Valentine’s Day at Home: A Guide for Quarantined Parents

Illustration by Riley Helal

If you’re a parent who’s been in various stages of quarantine for the past 11 months, there’s a decent chance your last real date night out was Valentine’s Day 2020. Despite continued COVID-19 chaos, I’m here to assure you Valentine’s 2021 can be just as special, even if you’re stuck spending it in the home you now only leave for work, curbside grocery pickup and the neighborhood walks that constitute your entire social life. Just follow these five easy steps.

Step 1: Choose a dinner spot.

A great local restaurant can still be part of date night without indoor dining. A table on the patio is an option, though you’ve never worn mittens, a Carhartt beanie and a warm base layer to a fancy dinner before.

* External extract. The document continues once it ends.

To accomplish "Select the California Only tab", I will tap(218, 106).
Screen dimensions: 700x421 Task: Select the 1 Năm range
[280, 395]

Maybe you’d better stick with takeout. You could try somewhere new, unless it’s all the way across town. Or if you’re not sure what you’ll like there. Do you really want to try duck a l’orange for the first time from a Styrofoam container in your living room?

Sticking to the familiar is probably a better idea. It’s not such a bad thing that your favorite Greek place knows what kind of pita you want as soon as they see your phone number pop up. Maybe they have free delivery for the holiday.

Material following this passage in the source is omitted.